Good morning everyone.  I am going to try a full beer can chicken type of thing tomorrow and have a few questions.  Still new to smoking and read some threads on here and seems pretty simple and what not, but just want to ask a few things... 

1. Did you brine it 24 hrs before - and if so, what did you put in the water?
2. When you use 2/3 of a beer can, do you add spices to it (in the can)?

3. I have a few ideas for dry rubs, so I'll probably go that route.  Is a few hours until it gets to 165-170 good? 

4. Do I need a 'chicken stand' or anything, or would it be fine to rest it on the can and set it up like that in the smoker?

Anything else I have missed, or should be concerned about?  Thanks everyone.

Signed,

Canadian living in the South.


----------



## themule69 (Oct 12, 2013)

Not to worry

1 If you brine it it will add flavor and moisture. You can add anything you like to the brine.

2you can add spice to the beer can. you and add herbs to the neck cavity.

3 depends on smoker temp. If you will get your smoker up to 325° or higher you will have crispy skin.

4 no you don't have to have a stand. Just stand it up on the can.
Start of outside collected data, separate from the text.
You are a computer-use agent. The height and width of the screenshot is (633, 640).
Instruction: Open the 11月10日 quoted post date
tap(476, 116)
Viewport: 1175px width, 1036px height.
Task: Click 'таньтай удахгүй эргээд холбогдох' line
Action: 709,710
Remember the can is full of boiling liquid when you remove it from the smoker. You don't want burnt.

Happy smoken.

David


----------



## bama bbq (Oct 12, 2013)

christophcbv said:


> Good morning everyone.  I am going to try a full beer can chicken type of thing tomorrow and have a few questions.  Still new to smoking and read some threads on here and seems pretty simple and what not, but just want to ask a few things...
> 
> 1. Did you brine it 24 hrs before - and if so, what did you put in the water?
> 
> ...



1. I use salt. Take a 2 cup measuring cup and add 1 cup warm water. Pour salt in until it gets to the 1.5 cup mark. Then add to 1 gallon of cool water in a non reactive container. This works with ANY kind of salt. Other seasonings can be added as well

2. I've thrown some rub in but that's about it. I've done straight beer as well. 

3. Yes sir. It doesn't take long at all. 

4. Just rest it on the can works great. 

I am sure you'll get many differing opinions on this subject but that's a good thing. 

HTH!


----------



## dirtsailor2003 (Oct 12, 2013)

I don't brine my chickens. No need to for a moist bird. If your looking for a different flavor then brine with whatever you like or want. Simple rub of SPOG (salt, pepper, onion, garlic) add some paprika or chipotle. Watch your wood selection. Apple, cherry, pecan, peach, alder are all good choices. 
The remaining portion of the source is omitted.